A furious backlash has erupted over proposals that could see businesses forced to list the number of foreign workers they employ.
The plan is part of a package of measures put forward by Home Secretary Amber Rudd for consultation, in a bid to encourage companies to recruit local workers and reduce immigration.
The head of the British Chambers of Commerce (BCC) said the move would amount to a “badge of shame” for businesses struggling to meet skills demands in the UK.
Acting director-general of the BCC Adam Marshall said: “A lot of businesses would be saddened if they felt having a global workforce was somehow seen as a badge of shame.

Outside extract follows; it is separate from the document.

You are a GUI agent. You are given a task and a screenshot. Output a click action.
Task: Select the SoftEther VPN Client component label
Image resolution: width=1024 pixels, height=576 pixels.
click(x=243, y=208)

“Companies do so much here in the UK to train up their workers and of course look for local hires before going to the overseas market, so I don’t think they should be penalised for having to do so when they have specific skills needs.”
Shadow home secretary Andy Burnham attacked the proposal, saying: “The idea of British companies producing lists of foreign workers runs counter to everything that this country has ever stood for. It would be divisive, discriminatory and risks creating real hostility in workplaces and communities,” he said.
“If the Government proceeds with legislation in this area, it will face the mother of all battles.”
He added: “The tone of the Conservative conference has become increasingly xenophobic. Theresa May has presided over the return of the Nasty Party.”
Ms Rudd appeared to distance herself from the proposal, telling Today: “This is one of the things we’re going to look at in the review.
“It’s not something we’re definitely going to do, it’s one of the tools we’re going to use as a review to see if we can use it as a way of nudging people to do better behaviour.”
She added: “I fear they may be some (businesses) who aren’t quite as constructive, and they’re the ones we want to flush out here.
“What we’re saying is ‘Work with us, businesses, work with us to deliver on what we need to have’, which is a more skilled, local labour force.”
Under current rules for the main route for hiring skilled non-EU workers, businesses must satisfy a “resident labour market test”, which involves placing two adverts to ensure there are no suitable workers already living permanently in the UK.
As part of a new drive to bring down immigration, businesses and universities will also face new restrictions on recruiting overseas workers and students.
At the Tory Party conference in Birmingham this week, Ms Rudd said a “tick-box” exercise has allowed some firms to get away with not training local people.
The Astronomer Royal warned that the restrictions would deter outstanding scientists from coming to work in the UK in the wake of Brexit, labelling Ms Rudd’s new approach to immigration “deplorable”.
Lord Rees, the former president of the Royal Society, told BBC2’s Newsnight that the approach could put off scientists like British Nobel prize-winning physicists David Thouless, Duncan Haldane and Michael Kosterlitz from working in the country.
He said: “In the last 10 or 20 years the gradient was positive but all that could be lost by the perception of what is happening now.
“Two things will happen. First, outstanding foreigners won’t want to come and work here. People who are working here will feel that they do better abroad and, of course, young people will feel that science is not a career where they can do the best work in this country and they won’t go into science.”